- **Exercise brief**: Every line that contains "computer" must be located and copied from the data.

___ Task data

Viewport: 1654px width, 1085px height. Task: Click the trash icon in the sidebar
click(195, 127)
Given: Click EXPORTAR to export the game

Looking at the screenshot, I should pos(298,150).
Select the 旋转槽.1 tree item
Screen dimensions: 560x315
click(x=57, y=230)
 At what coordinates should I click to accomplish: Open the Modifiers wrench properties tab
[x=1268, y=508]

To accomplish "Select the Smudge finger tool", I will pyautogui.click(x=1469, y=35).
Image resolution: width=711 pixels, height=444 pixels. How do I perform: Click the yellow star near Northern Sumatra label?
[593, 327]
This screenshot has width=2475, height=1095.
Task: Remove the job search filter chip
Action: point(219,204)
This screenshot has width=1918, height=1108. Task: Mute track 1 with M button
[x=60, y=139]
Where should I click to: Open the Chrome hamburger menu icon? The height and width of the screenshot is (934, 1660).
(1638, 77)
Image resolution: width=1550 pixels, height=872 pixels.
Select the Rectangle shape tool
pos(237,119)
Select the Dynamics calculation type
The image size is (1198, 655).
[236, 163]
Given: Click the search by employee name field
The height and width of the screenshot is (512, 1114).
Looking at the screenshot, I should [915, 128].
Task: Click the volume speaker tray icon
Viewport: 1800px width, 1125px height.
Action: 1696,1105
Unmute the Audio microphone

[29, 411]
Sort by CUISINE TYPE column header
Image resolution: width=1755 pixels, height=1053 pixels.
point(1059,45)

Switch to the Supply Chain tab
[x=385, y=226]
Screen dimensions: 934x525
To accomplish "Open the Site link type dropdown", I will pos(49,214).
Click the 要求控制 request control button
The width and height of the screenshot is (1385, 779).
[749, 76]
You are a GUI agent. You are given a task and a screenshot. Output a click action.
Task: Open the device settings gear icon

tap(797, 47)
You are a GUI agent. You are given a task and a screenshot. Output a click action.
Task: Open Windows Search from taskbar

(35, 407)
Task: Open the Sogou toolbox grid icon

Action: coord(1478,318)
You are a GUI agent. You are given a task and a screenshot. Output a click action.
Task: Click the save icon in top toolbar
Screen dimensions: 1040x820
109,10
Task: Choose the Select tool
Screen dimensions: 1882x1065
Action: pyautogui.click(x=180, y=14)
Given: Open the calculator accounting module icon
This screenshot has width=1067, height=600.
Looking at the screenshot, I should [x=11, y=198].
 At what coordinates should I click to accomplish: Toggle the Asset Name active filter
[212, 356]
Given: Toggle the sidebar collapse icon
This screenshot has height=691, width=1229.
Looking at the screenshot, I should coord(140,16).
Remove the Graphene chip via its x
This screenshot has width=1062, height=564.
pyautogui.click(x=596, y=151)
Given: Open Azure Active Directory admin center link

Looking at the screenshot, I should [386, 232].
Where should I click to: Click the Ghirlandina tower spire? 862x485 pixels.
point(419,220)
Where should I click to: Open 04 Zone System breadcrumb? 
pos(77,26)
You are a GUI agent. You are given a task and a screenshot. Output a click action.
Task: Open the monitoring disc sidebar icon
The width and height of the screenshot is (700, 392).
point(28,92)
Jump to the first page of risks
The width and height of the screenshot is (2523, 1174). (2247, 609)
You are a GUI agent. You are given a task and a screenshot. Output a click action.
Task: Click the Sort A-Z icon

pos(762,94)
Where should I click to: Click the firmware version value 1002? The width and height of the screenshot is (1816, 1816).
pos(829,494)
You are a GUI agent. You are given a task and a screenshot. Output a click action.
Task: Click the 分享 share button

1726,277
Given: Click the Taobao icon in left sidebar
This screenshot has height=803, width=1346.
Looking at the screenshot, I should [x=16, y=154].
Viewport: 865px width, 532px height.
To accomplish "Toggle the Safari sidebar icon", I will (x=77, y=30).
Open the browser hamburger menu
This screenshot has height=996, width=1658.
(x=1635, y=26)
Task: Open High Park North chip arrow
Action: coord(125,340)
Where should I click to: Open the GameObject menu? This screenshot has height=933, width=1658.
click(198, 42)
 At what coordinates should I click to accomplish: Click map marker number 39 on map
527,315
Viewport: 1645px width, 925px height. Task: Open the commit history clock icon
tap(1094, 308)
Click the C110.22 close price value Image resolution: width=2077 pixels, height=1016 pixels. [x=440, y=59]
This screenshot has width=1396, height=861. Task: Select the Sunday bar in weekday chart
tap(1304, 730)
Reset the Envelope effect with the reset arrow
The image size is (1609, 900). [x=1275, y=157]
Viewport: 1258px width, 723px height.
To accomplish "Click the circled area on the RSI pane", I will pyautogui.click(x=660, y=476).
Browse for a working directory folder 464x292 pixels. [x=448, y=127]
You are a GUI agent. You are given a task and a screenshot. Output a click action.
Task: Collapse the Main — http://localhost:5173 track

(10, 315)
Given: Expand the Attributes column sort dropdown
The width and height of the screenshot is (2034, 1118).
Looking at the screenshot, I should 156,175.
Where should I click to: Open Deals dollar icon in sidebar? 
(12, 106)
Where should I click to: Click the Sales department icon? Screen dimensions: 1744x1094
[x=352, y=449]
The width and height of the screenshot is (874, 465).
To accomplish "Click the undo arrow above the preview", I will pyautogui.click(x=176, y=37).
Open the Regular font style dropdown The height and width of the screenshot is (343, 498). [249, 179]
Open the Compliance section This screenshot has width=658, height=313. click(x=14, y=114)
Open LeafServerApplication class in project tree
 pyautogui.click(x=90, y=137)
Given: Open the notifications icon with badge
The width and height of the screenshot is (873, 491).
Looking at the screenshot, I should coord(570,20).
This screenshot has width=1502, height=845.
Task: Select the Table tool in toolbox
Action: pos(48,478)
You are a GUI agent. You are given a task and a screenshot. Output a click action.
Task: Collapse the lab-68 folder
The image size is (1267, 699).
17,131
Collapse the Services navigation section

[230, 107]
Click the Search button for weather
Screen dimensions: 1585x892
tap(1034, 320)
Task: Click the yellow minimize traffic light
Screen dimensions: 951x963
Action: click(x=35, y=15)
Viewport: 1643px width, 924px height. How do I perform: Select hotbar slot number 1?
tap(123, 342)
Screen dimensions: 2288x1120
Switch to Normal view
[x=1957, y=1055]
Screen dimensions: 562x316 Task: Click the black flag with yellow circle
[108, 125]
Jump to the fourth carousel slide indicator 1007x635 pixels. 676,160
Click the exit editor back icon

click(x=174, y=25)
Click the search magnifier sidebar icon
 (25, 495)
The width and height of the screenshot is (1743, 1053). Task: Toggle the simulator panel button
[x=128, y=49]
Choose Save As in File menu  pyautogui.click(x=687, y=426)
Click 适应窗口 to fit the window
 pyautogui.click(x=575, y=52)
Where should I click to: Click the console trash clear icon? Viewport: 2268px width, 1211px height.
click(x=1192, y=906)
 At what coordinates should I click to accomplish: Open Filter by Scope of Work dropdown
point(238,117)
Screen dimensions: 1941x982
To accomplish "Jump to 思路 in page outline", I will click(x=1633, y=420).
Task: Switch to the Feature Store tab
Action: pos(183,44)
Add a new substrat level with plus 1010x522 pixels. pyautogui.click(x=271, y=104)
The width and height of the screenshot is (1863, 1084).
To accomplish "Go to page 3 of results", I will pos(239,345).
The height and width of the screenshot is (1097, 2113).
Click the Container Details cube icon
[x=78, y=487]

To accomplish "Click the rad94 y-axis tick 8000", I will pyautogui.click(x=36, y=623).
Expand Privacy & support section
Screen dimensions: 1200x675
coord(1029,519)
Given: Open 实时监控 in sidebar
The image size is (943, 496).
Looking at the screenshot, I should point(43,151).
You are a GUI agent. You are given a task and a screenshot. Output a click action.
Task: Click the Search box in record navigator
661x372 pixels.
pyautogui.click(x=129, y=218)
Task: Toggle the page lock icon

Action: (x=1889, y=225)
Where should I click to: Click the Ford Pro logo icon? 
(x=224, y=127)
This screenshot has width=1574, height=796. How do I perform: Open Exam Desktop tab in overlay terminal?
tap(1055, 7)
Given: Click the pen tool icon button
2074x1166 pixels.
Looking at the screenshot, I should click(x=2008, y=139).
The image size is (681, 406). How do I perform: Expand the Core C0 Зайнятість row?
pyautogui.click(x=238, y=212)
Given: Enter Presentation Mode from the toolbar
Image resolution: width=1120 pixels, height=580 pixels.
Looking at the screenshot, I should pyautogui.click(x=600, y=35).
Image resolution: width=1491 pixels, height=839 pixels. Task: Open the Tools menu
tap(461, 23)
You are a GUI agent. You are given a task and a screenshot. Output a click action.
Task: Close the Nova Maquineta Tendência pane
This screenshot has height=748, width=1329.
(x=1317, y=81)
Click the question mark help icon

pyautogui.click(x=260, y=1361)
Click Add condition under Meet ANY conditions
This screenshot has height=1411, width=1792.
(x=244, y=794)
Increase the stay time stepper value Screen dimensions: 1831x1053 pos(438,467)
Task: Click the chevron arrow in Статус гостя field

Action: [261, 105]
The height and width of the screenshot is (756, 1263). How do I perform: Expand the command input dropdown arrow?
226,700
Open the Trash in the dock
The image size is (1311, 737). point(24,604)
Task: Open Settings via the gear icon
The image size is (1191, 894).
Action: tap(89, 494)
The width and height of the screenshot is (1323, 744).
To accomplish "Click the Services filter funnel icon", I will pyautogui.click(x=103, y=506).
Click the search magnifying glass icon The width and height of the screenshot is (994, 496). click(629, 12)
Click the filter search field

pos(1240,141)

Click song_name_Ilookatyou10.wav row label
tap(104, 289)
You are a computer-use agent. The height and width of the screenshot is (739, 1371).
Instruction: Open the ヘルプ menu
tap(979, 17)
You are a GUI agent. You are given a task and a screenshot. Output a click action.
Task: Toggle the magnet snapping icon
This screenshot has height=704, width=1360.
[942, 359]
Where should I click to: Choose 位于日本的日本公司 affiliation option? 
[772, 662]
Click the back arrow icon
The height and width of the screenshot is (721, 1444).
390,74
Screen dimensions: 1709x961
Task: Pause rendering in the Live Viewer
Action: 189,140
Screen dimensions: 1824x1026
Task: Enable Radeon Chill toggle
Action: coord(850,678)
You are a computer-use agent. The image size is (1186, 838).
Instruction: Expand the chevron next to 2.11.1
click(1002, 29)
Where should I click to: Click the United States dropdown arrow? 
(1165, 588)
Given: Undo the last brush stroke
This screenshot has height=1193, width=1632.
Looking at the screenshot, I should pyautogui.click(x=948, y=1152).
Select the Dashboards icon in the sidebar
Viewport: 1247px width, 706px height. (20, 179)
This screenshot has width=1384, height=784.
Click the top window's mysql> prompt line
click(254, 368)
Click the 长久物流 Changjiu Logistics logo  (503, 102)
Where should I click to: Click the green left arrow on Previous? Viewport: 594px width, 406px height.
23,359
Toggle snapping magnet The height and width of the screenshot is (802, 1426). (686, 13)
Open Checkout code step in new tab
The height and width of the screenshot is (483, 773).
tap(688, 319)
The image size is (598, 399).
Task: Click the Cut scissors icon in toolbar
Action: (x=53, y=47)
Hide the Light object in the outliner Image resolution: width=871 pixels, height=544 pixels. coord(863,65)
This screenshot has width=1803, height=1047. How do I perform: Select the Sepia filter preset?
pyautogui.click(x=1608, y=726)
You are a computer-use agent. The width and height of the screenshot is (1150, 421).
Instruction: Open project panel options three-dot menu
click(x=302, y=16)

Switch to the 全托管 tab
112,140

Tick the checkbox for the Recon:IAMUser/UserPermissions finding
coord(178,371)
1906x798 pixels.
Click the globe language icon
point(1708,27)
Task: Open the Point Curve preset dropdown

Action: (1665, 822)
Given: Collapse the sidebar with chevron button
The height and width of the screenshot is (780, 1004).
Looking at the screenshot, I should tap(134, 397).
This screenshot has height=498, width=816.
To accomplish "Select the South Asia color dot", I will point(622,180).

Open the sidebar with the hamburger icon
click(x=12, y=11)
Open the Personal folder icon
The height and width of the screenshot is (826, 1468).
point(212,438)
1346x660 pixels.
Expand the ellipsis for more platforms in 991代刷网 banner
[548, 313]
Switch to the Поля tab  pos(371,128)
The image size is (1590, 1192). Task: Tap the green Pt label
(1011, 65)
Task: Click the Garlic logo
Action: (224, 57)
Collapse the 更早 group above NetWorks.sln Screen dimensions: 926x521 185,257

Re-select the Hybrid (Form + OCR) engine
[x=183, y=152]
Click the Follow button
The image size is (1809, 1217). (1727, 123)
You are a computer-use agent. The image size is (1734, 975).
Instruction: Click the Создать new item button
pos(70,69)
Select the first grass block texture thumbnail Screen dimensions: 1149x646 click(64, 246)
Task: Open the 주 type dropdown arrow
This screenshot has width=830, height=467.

______

- **Solution to this problem**:
You are a computer-use agent. The height and width of the screenshot is (739, 1371).
You are a computer-use agent. The image size is (1186, 838).
You are a computer-use agent. The width and height of the screenshot is (1150, 421).
You are a computer-use agent. The image size is (1734, 975).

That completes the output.